An iterative process to creating deliverables saves time in the long run
When you work on a presentation or a project deliverable, do you like to sketch out the full document first or polish each section in sequential order before moving on? One of these is definitely better than the other.
If you’re more partial to pulling together a skeleton or outline first, you subscribe to iterative process principles. If you prefer to take things sequentially, you prefer an incremental approach.
You can find a great example of an iterative Mona Lisa and an incremental Mona Lisa here to drive the point home if the difference doesn’t make sense.

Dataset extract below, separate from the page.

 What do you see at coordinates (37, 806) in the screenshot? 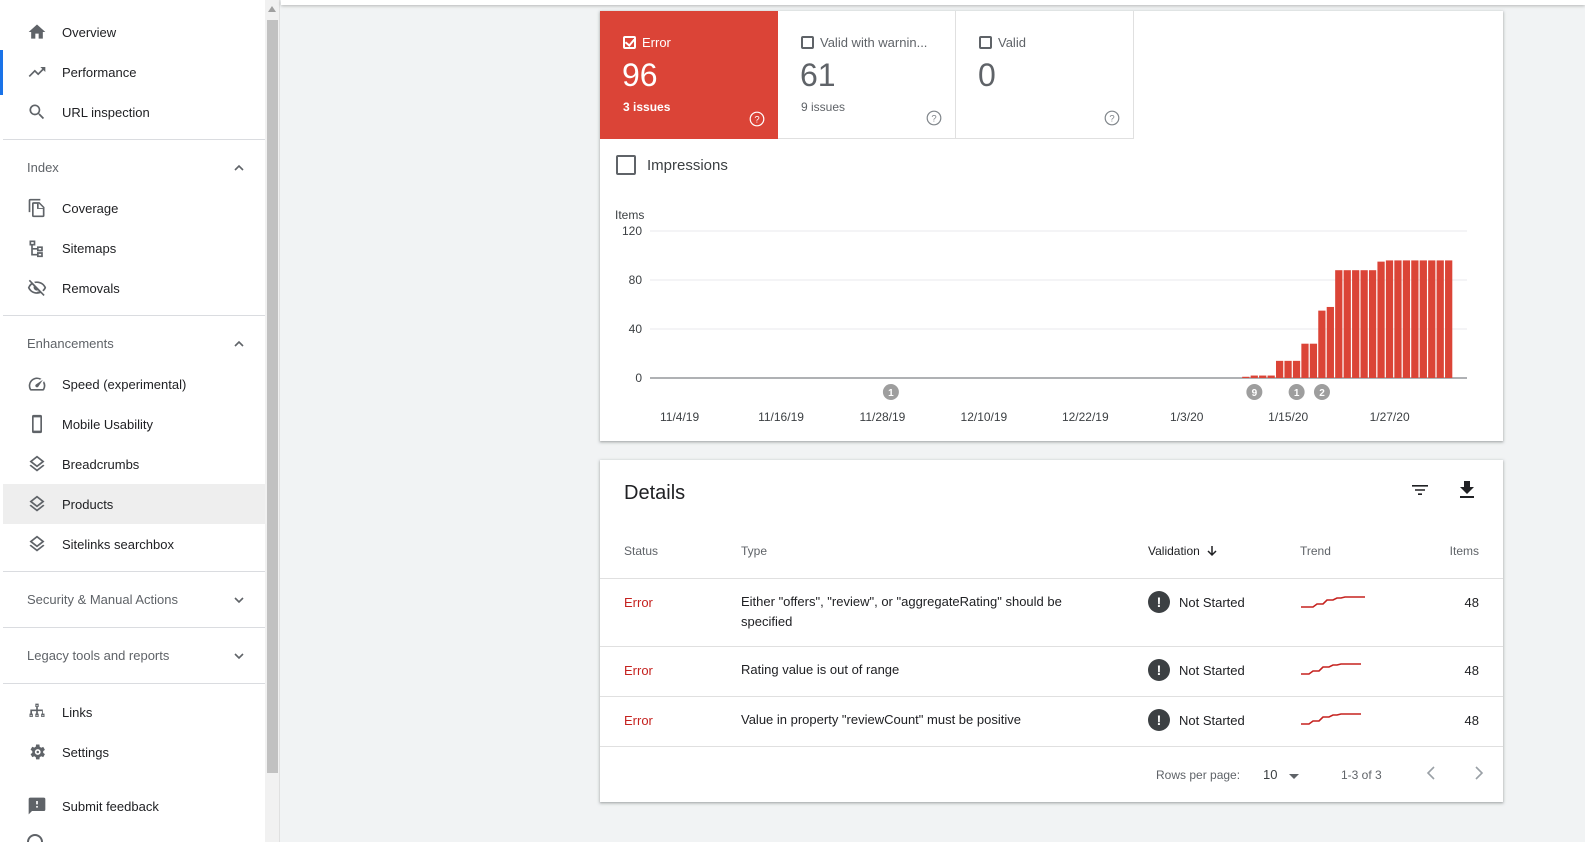
I see `feedback-icon` at bounding box center [37, 806].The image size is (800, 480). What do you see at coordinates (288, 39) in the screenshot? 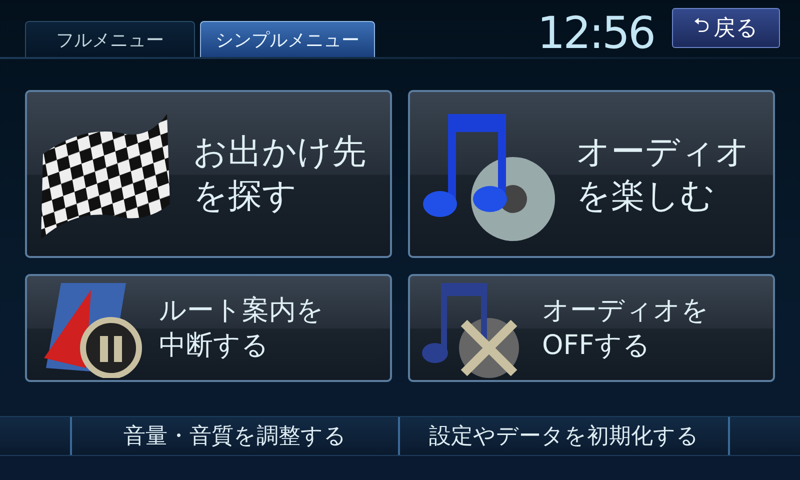
I see `menu-tab: シンプルメニュー` at bounding box center [288, 39].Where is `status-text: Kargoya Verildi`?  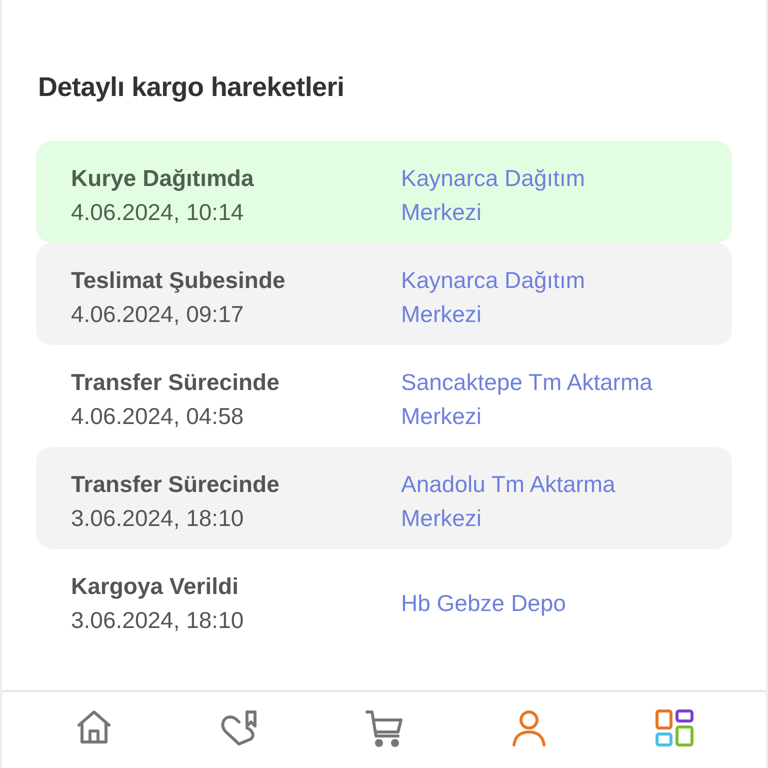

As a management consultant, iteration makes a ton of sense, especially if you’re working an engagement where you get paid by the hour. It may feel like a lot of criticism but in reality, it saves you from wasting a ton of time.
I can’t even count the number of times I’ve been working with someone new to consulting and they disappear until the full deck is completely done without anyone getting a peek at it to preemptively provide any potential course correcting direction.
So instead of some course-correcting direction, the presentation they spent all that time on receives a greek saga’s worth of comments. And every time the person on the receiving end of this gets upset their work wasn’t flawless.
Here’s the thing, though. If you’re an associate or senior consultant, you should expect to get comments on every document you put together. That’s how you learn. And it makes for a better end product for your client. Sometimes they might even be trying to protect you from embarrassing yourself.
Think about it with these numbers.
Say it takes you 1 day to sketch out the shell. You meet with your manager or director, make a couple of tweaks, get it some feedback and it takes you 4 days to pull everything together.It takes you 40 hours to create a client-ready polished version of your slide deck.
On the other hand, imagine it takes you 5 days to create a client-ready polished version of your slide deck. The only problem is your manager or director hates it. You made something they’d rather use as toilet paper than put in front of a client. Oh, and you have to go back and re-do it to get it right. So now you get the feedback and you need another 2 or 3 days to get back on track assuming some of the stuff was at least still usable.
Comparing the two, you spent 5 days using an iterative process but 7 to 8 days (and a bruised ego) working through the incremental process. Assuming you bill at $200/hr and work 8 hours a day, the incremental approach costs the client $3,200 to $4,800 more for a lesser product.
You shouldn’t have to make an easier decision all day.